[Extracted records]
_____
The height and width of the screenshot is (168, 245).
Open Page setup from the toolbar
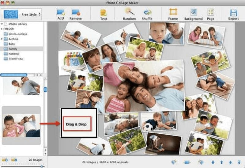pos(211,13)
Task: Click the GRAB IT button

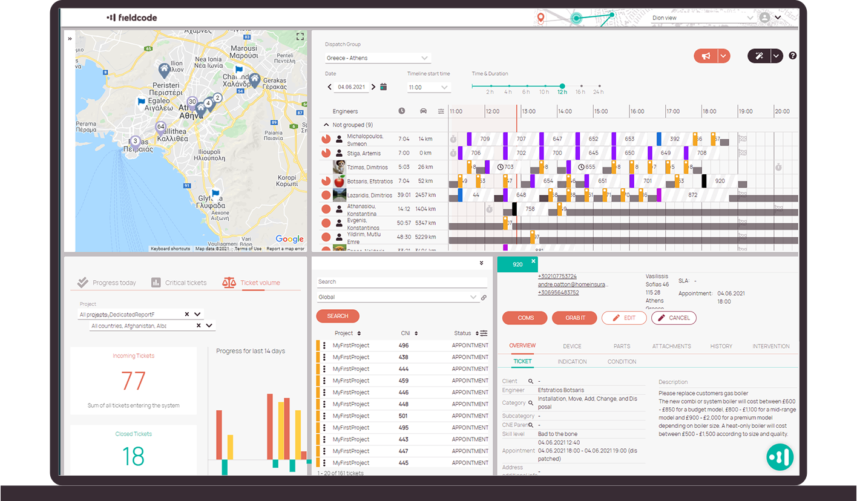Action: click(x=574, y=318)
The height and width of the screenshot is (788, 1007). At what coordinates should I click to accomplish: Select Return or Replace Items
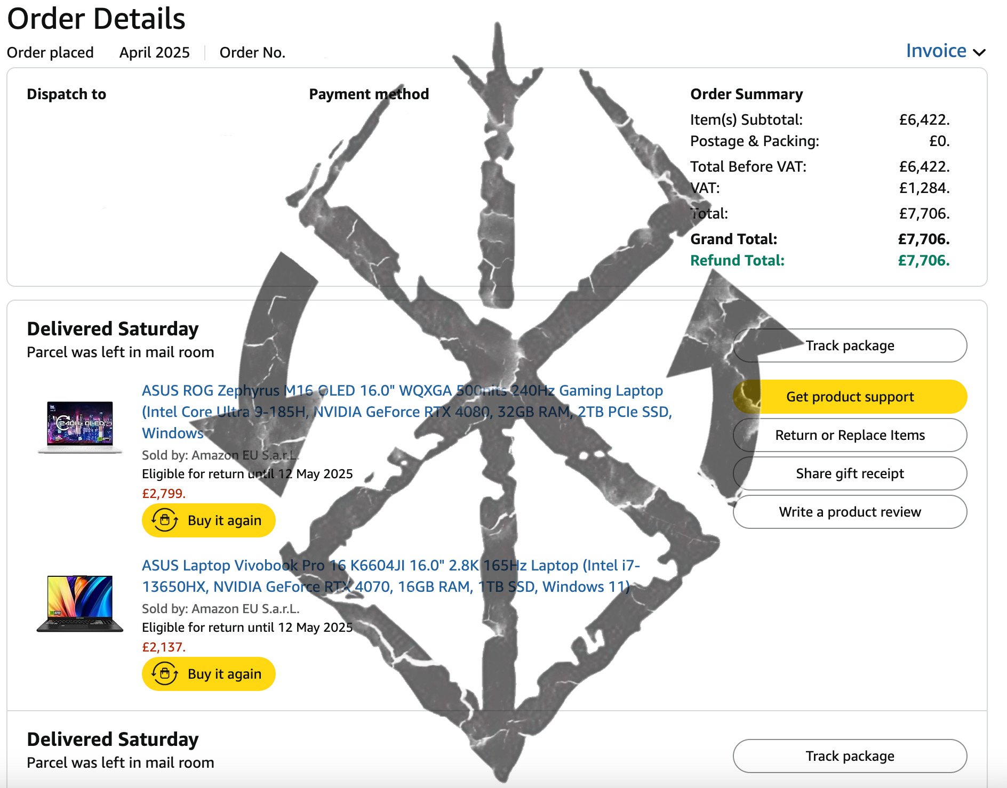850,435
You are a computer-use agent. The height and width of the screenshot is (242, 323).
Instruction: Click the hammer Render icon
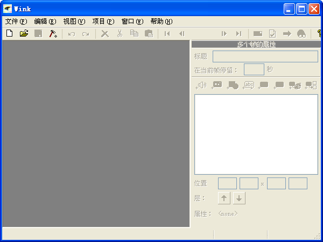53,33

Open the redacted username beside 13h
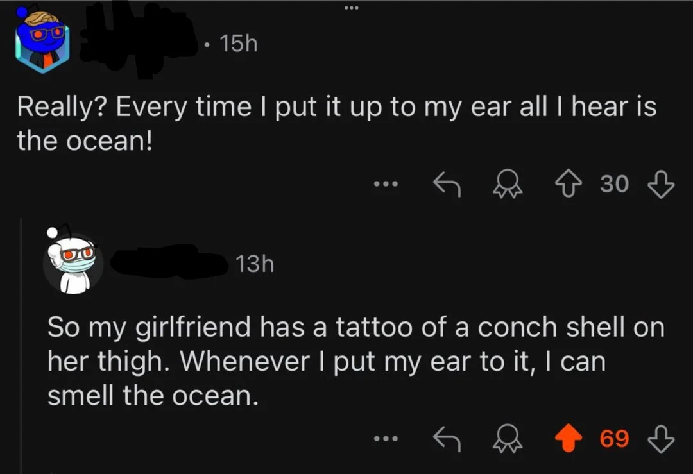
_____
What needs to be done
Word for word, write out each line of the records, but leave the pictures behind.

Expected answer
The height and width of the screenshot is (168, 245).
Open Page setup from the toolbar
pos(211,13)
Task: Click the GRAB IT button

Action: click(x=574, y=318)
The height and width of the screenshot is (788, 1007). At what coordinates should I click to accomplish: Select Return or Replace Items
850,435
You are a computer-use agent. The height and width of the screenshot is (242, 323).
Instruction: Click the hammer Render icon
53,33

Open the redacted username beside 13h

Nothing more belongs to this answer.